The ULI/REAP Virtual Fall Academy launched with more than 150 candidates enrolled in the live and on-demand program running through graduation in mid-December.
The online academy is a collaboration between REAP (Real Estate Associate Program), the nation’s leading and most successful initiative connecting professionals of color to commercial real estate (CRE) for over two decades, and ULI, a longtime REAP supporter, and the oldest and largest global network of cross-disciplinary real estate and land use experts in the world.
At the October 12 opening reception held virtually, Osayamen Asemota-Bartholomew, REAP chief program officer, welcomed the candidates who represent a mix of students accepted for the spring semester, postponed due to the pandemic, and new participants.
Noting that “REAP has been bridging the gap between talent and opportunity for 22 years” and has hosted successful programs in markets including New York City, Chicago, Washington, D.C., Los Angeles, Atlanta, Dallas, Bartholomew added that the Virtual Academy cohort includes a far greater geographic distribution than in past years. Fall candidates are based in many of the largest U.S. markets, but also Massachusetts, Ohio, Oregon, Pennsylvania, and Arizona, plus Canada, Japan, and India.

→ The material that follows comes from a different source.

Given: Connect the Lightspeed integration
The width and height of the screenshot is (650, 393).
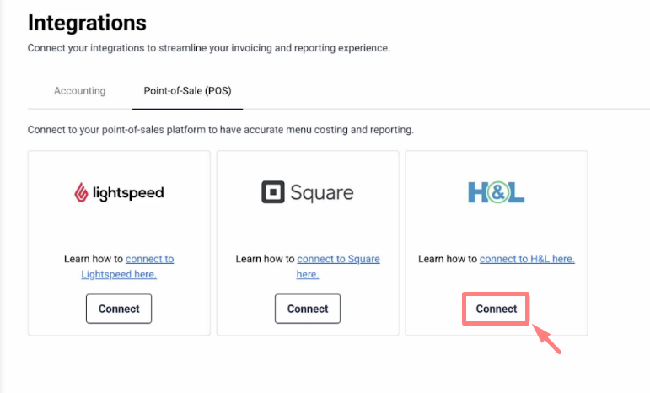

Asemota-Bartholomew thanked ULI, an Executive Diamond sponsor, for its longstanding support and commitment and for helping forge the new strategic partnership. The eight-week ULI/REAP Virtual Fall Academy offers a suite of on-demand courses, live webinars, and industry panel discussions, taught weekly by senior-level CRE experts and industry leaders. Participants were also invited to ULI’s Fall Meeting and provided with ULI memberships to jump-start their professional transition.
Gwyneth Jones Coté, president of ULI Americas, also welcomed the incoming class, saying, “ULI is committed to accelerating minority representation in the real estate industry. Our partnership with REAP on the Virtual Academy plays a key role in supporting this aim by providing high-quality commercial real estate training to professionals from a diverse range of backgrounds. We hope that all of the participants will use their one-year complimentary ULI membership to meet people and access information that can help them advance their careers.”
Coté and other ULI team members outlined various ULI programs of interest to REAP fellows such as the Women’s Leadership Initiative, the Young Leaders Group, NEXT (for 35- to 45-year-olds), and the Building Healthy Places Initiative.
ULI executive vice president Cindy Chance, in charge of ULI Learning and product councils, described the purpose of the Institute’s educational offerings as “bringing good development practices into a community context.” Opening remarks were followed by a series of breakout rooms led by REAP alumni.
Odest T. Riley Jr., REAP-LA ‘15, CEO of WLM Financial, an Inglewood, California, brokerage and lending firm, told the candidates that he’d gained numerous connections nationwide through REAP. Advising all that CRE is “relationship-driven,” Riley urged participants to strategize wisely and cultivate relationships that “really resonate.”
Desiree Thomas, REAP-NYC ’17, told those in her breakout session that “REAP gave me the segue” to work in affordable housing. Thomas is currently co-chair of REAP-NYC.
ULI/REAP Academy classes will cover such topics as real estate development, site selection and land acquisition, finance and investment, emerging trends, and cap rates and provide an in-depth introduction to CRE terms, concepts, and processes seen from the perspective of industry insiders. The academy lays the foundation to begin or transition a career into CRE or to expand knowledge in preparation for a potential career move.